Pero como descubrió un día después Anderson, no hay nada categórico para los underdogs, ni siquiera en un deporte como el boxeo, plagado de mitos y leyendas. Con apenas 24 años y siete peleas disputadas, Leon Spinks derrotó el 15 de febrero de 1978 tras quince asaltos al considerado por muchos como el mejor deportista de la historia (dentro del deporte y fuera también, por lo que representó), Muhammad Ali, que llegó a la cita como doble campeón mundial (de la Asociación Mundial de Boxeo y del Consejo Mundial de Boxeo) y con un salvoconducto de 55 victorias en 57 combates. La sorpresa fue gigantesca, pero la historia del noble arte todavía guarda en su memoria una sorpresa mayor, “la mayor sorpresa de la historia del boxeo”, también en un lejano mes de febrero, si bien de 1990: el KO de Buster Douglas a Mike Tyson en el décimo asalto de su combate en Tokio. “¡Mike Tyson ha sido noqueado! ¡Increíble!”, acertó a decir, casi sin palabras, el narrador de la cadena de televisión HBO cuando el boxeador neoyorquino cayó en la lona. Motivos no le faltaban: Tyson llegó en el mejor momento de su carrera a la cita, que estaba considerada como un ‘entrenamiento’ antes de que se enfrentara a Evander Holyfield, con 37 victorias (33 por KO, 17 de ellos en el primer asalto) y cero derrotas; y las casas de apuestas le daban como favorito por 42 a 1. Pero Douglas, que declaró después del combate que había ganado gracias al apoyo de su madre, la única persona que creyó en él, ganó; aunque no le sirviera de mucho: hundido psicológicamente pese a su triunfo por el fallecimiento de su citada madre (“No quería pelear más”, llegó a reconocer), el púgil de Ohio perdió ocho meses después de forma rotunda ante Holyfield y bebió y comió hasta que en 1994 estuvo tres días en coma víctima de sus excesos de todo tipo. Al menos, Douglas ahora es un feliz padre de familia, escritor de libros de cocina para diabéticos, que vive en un rancho.
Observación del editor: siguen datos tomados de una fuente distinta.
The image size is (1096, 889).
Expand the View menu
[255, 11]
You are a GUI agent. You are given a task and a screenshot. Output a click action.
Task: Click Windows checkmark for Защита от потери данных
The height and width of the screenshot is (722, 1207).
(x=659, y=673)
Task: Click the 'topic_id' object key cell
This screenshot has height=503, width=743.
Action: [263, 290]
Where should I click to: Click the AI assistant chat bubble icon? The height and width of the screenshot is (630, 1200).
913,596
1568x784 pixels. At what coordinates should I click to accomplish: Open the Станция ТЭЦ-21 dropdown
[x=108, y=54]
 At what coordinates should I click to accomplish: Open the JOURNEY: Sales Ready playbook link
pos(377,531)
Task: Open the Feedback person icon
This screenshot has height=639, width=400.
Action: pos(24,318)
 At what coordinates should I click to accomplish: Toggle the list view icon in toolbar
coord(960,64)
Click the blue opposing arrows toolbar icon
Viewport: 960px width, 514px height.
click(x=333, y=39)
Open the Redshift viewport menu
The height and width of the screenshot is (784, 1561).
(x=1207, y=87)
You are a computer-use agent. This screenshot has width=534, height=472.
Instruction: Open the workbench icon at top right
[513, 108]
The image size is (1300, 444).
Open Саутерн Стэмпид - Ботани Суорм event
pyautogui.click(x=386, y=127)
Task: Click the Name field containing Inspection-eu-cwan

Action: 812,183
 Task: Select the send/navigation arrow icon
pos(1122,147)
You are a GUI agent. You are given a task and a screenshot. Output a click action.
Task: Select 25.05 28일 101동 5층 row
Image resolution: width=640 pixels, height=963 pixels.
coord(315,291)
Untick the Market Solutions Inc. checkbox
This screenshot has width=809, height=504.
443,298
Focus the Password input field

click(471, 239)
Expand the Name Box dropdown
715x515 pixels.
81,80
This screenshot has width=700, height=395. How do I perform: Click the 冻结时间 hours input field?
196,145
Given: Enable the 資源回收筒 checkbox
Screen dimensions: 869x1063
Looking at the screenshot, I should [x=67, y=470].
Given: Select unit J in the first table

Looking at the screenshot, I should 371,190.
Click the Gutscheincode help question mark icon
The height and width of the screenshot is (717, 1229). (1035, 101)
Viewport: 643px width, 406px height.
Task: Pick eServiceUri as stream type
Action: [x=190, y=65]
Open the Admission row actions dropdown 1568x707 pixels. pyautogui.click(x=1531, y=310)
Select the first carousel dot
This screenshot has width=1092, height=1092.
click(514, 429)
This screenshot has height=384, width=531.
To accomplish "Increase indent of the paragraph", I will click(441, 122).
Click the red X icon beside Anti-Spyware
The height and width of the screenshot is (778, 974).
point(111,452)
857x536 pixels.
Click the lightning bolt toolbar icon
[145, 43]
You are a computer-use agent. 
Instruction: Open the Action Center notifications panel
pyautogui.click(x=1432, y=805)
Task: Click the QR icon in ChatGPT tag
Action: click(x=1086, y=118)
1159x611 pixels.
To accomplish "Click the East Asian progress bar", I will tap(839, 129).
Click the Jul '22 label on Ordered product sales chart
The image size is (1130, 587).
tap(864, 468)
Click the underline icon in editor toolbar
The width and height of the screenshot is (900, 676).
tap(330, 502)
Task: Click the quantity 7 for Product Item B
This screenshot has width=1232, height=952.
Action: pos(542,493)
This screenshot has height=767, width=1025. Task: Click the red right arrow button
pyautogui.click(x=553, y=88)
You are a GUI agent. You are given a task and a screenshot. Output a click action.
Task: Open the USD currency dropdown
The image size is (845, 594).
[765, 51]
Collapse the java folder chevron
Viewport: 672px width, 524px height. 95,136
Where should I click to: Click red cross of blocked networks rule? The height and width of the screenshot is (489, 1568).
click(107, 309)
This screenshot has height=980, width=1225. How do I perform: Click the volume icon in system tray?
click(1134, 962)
Y es que después, de hecho, el underdog, como ocurrió con Douglas, casi nunca vuelve a ganar. Pero es algo que ya no tiene importancia. No hacen falta explicaciones, nadie lo ha descrito mejor que Claudio Ranieri, entrenador del citado Leicester campeón: “He entrenado en Pozzuoli, cerca de Nápoles, con mafiosos detrás del banquillo gritando. Ahora los periodistas británicos me preguntan: ‘¿Sientes la presión, señor Ranieri?’. ¿Presión? ¿Qué saben sobre la presión?”, le dijo el técnico italiano el pasado mes de agosto al periodista Beppe Severgnini en un reportaje en The New York Times. Y añadió: “Soy el underdog. Siempre lo seré. Y me encanta”. Es así de simple. A todo el mundo le encanta el underdog porque todo el mundo ha soñado con serlo alguna vez. En el deporte y en la vida. Y por eso siempre le encantará. Porque, no en vano, de ilusión también se vive. O, al menos, de algunas ilusiones, claro.